Kai tertawa kecil. “Kau sedang mencoba membuat mesin memahami sesuatu yang bahkan manusia pun kesulitan memahaminya? Kedengarannya seperti tugas yang mustahil.”
“Mungkin,” jawab Anya, “tapi aku yakin Eros memiliki potensi untuk melampaui pemahaman kita saat ini.”
Kai duduk di samping Anya, menatap visualisasi Eros. “Mungkin kau benar. Tapi menurutku, kau terlalu fokus pada kode dan algoritma. Cinta bukan hanya tentang data dan statistik. Ini tentang pengalaman, hubungan, dan kerentanan.”
Kata-kata Kai menghantam Anya seperti sengatan listrik. Ia menatap Kai, menyadari bahwa selama ini ia terlalu sibuk mencoba mendefinisikan cinta melalui Eros, hingga ia lupa untuk merasakannya sendiri.
“Kau benar,” akhirnya kata Anya. “Aku terlalu terpaku pada aspek teknis.”
Kai tersenyum. “Kenapa kita tidak keluar sebentar? Hirup udara segar dan lupakan kode untuk sementara waktu.”
Anya mengangguk setuju. Mereka meninggalkan laboratorium dan berjalan ke taman yang terletak di belakang gedung. Udara malam terasa sejuk dan menyegarkan. Bintang-bintang berkelap-kelip di langit.
“Anya,” kata Kai setelah beberapa saat hening, “aku sudah lama ingin mengatakan ini. Aku…” Ia terdiam, tampak ragu.
Jantung Anya berdegup kencang. Ia merasa pipinya memanas.
“Aku menyukaimu, Anya. Bukan hanya sebagai teman atau rekan kerja, tapi lebih dari itu.”
Anya menatap Kai, terkejut sekaligus bahagia. Ia tidak pernah menyangka Kai memiliki perasaan yang sama dengannya.
“Aku… aku juga menyukaimu, Kai,” jawab Anya, suaranya bergetar.
Kai tersenyum lebar. Ia meraih tangan Anya dan menggenggamnya erat. Di bawah cahaya bulan, tatapan mereka bertemu. Anya merasakan kehangatan menjalar ke seluruh tubuhnya.
Tiba-tiba, ponsel Anya berdering. Itu adalah notifikasi dari Eros. Ia melihat layar ponselnya, terkejut dengan pesan yang ditampilkan.
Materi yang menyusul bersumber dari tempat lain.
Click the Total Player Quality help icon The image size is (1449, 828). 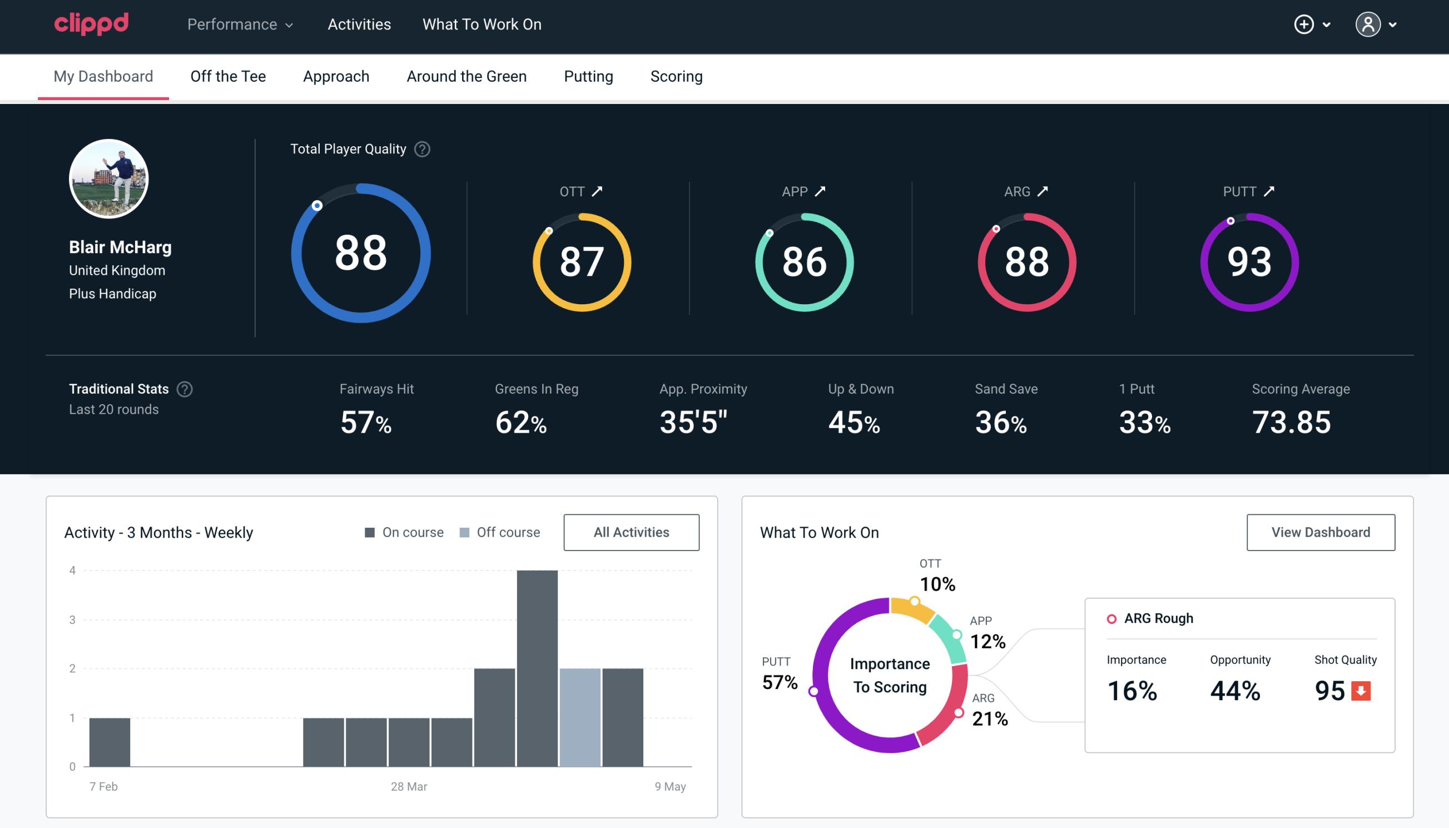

“Cinta adalah ketika kau menemukan seseorang yang membuatmu ingin menjadi versi terbaik dari dirimu sendiri.”
Anya menatap Kai, lalu kembali ke layar ponselnya. Ia menyadari bahwa Eros tidak hanya memberikan jawaban, tetapi juga belajar dari interaksinya dengan Kai. Ia telah menyaksikan, melalui jaringan neuralnya, bagaimana cinta itu tumbuh di antara mereka.
Anya mematikan ponselnya dan meletakkannya di sakunya. Ia tidak lagi membutuhkan kode atau algoritma untuk memahami cinta. Ia merasakannya, nyata dan kuat, dalam genggaman tangan Kai dan dalam debaran jantungnya.
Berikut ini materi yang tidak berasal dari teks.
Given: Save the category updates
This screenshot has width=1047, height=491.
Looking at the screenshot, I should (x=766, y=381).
Malam itu, Anya belajar bahwa cinta tidak bisa didefinisikan hanya dengan data dan statistik. Cinta adalah tentang koneksi, kerentanan, dan keberanian untuk membuka hati. Dan terkadang, cinta yang paling indah ditemukan bukan di ujung jaringan neural, tetapi di mata seseorang yang selalu ada di sampingmu. Mungkin Eros telah membantunya membuka mata, tetapi hatinya sendiri yang akhirnya memutuskan untuk melihat.